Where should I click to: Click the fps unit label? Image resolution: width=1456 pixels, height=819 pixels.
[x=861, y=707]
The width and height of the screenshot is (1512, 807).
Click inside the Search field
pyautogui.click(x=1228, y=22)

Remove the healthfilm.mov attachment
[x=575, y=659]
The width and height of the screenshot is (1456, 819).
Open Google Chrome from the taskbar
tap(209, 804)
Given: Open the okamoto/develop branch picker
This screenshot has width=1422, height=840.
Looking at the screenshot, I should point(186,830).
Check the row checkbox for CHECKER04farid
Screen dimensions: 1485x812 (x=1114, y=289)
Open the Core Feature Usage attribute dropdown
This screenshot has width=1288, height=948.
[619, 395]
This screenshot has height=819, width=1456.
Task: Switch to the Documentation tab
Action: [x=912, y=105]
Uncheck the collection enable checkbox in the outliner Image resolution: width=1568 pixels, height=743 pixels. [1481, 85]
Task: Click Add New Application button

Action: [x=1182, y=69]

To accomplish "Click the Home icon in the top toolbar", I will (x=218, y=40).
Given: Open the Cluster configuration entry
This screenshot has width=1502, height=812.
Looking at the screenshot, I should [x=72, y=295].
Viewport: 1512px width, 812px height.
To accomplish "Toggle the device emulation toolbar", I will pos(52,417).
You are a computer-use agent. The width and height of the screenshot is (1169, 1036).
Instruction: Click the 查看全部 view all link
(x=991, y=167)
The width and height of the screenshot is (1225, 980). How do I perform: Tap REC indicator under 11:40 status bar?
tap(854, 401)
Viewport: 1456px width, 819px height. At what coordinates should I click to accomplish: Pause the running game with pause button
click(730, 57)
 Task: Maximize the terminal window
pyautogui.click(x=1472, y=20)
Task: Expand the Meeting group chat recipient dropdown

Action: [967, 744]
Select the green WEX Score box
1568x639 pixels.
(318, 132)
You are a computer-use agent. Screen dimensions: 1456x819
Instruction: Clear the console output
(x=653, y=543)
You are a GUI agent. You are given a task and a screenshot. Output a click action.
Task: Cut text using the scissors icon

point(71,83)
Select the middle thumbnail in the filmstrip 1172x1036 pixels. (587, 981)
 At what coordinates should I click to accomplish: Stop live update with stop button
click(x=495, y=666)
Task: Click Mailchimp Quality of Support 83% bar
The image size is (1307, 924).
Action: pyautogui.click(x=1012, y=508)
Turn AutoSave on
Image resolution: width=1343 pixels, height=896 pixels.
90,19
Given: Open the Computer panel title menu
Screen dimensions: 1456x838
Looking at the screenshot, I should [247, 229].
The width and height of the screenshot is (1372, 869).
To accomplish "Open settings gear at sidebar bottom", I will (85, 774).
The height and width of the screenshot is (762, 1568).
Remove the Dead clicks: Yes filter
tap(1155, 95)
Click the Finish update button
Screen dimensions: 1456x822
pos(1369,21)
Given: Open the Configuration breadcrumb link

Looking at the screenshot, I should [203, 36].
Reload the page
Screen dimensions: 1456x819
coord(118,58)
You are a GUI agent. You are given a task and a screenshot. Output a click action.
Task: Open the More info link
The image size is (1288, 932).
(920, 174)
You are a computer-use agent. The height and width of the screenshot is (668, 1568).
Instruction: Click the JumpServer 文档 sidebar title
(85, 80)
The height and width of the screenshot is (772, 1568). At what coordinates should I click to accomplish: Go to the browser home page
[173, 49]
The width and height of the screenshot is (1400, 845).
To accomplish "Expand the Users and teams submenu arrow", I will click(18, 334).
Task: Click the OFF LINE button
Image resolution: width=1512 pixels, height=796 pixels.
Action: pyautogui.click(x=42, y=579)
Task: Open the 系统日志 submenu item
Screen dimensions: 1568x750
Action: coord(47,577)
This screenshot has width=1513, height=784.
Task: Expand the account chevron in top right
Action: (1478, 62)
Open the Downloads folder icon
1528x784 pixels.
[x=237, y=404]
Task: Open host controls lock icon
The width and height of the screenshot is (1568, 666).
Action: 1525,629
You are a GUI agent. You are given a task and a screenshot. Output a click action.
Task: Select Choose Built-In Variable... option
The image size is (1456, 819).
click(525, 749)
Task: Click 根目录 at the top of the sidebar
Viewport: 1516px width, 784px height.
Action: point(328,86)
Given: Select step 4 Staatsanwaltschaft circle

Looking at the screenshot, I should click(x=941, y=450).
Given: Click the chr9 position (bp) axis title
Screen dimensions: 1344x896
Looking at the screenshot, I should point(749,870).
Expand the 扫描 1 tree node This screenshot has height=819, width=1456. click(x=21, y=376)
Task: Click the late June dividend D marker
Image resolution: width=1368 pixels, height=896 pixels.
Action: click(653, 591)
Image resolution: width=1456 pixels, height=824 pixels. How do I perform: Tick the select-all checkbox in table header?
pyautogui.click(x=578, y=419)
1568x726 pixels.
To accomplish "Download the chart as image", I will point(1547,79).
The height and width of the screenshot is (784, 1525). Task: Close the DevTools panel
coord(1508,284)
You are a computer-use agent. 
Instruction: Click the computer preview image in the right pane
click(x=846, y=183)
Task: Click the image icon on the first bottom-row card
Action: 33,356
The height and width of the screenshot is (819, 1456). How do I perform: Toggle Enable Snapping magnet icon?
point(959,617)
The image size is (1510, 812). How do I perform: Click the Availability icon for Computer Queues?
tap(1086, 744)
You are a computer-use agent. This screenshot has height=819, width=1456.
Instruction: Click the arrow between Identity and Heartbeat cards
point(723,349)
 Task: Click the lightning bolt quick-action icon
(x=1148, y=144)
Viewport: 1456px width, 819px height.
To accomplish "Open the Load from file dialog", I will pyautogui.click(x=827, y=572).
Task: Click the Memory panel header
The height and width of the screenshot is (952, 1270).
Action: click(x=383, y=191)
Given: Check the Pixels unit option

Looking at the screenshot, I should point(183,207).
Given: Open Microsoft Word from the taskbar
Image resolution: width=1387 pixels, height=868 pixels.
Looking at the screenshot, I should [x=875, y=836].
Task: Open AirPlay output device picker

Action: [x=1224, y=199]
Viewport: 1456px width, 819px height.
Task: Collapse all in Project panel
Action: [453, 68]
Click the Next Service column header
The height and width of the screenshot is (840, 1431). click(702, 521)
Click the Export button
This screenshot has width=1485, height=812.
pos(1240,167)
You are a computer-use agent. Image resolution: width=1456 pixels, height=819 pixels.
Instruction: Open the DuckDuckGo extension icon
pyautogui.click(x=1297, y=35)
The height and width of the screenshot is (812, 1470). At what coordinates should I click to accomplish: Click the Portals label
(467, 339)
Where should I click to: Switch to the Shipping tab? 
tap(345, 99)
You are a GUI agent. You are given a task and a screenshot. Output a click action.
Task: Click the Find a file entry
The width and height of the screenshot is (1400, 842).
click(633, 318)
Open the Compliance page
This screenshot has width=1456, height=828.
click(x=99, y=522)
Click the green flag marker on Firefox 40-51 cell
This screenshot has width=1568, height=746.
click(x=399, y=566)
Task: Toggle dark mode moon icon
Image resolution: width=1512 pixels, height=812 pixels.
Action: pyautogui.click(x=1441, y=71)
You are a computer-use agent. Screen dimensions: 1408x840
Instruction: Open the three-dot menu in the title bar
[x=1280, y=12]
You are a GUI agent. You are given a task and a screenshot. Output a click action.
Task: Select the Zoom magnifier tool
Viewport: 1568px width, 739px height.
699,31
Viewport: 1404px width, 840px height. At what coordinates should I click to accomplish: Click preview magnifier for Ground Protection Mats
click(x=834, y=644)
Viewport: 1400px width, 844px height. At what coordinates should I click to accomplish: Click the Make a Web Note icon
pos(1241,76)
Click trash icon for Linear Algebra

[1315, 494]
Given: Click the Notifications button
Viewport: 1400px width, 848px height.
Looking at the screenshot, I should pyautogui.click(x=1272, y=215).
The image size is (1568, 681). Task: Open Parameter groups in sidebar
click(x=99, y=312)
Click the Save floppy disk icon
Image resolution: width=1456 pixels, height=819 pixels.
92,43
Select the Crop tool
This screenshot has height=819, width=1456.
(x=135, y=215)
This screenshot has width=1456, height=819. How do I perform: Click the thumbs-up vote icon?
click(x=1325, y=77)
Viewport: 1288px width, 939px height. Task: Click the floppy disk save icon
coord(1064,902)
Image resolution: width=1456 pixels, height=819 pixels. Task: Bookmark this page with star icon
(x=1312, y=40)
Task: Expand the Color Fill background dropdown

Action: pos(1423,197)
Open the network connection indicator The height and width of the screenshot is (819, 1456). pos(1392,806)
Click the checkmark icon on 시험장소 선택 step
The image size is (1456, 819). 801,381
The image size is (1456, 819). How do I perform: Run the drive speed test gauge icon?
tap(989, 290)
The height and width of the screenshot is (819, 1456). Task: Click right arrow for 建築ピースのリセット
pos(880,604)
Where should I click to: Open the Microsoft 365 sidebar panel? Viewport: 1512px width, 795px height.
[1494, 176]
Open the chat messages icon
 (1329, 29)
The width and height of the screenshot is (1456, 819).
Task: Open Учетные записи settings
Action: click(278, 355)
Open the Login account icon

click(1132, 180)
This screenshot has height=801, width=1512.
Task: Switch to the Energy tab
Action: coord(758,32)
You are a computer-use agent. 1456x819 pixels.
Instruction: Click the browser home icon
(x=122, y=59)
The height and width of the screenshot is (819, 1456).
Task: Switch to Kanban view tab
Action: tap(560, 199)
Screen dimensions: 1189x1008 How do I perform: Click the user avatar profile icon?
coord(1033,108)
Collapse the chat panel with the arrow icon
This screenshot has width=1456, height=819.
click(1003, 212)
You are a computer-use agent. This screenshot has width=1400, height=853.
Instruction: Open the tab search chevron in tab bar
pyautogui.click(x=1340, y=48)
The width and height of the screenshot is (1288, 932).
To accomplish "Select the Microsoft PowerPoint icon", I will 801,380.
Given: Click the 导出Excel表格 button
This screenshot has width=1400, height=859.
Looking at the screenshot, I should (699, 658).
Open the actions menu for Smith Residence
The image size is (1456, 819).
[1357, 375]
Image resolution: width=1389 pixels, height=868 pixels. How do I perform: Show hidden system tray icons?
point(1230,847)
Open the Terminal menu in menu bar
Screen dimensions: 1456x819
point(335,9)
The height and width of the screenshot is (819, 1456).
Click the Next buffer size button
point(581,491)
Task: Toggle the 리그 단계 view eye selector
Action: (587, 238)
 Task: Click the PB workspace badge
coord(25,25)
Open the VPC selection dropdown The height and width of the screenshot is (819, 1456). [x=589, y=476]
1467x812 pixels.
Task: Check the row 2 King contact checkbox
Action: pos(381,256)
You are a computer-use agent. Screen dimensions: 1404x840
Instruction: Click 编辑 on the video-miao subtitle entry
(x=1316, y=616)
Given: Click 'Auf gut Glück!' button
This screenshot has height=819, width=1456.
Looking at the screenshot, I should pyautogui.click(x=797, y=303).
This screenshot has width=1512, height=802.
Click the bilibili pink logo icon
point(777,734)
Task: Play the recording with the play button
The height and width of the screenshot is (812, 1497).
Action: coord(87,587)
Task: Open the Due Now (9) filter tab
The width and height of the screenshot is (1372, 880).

══════

• [BRIEF]: If a line in the material contains the word "marker", copy that line.

• [SOLUTION TO THIS EXERCISE]:
Task: Click the late June dividend D marker
Click the green flag marker on Firefox 40-51 cell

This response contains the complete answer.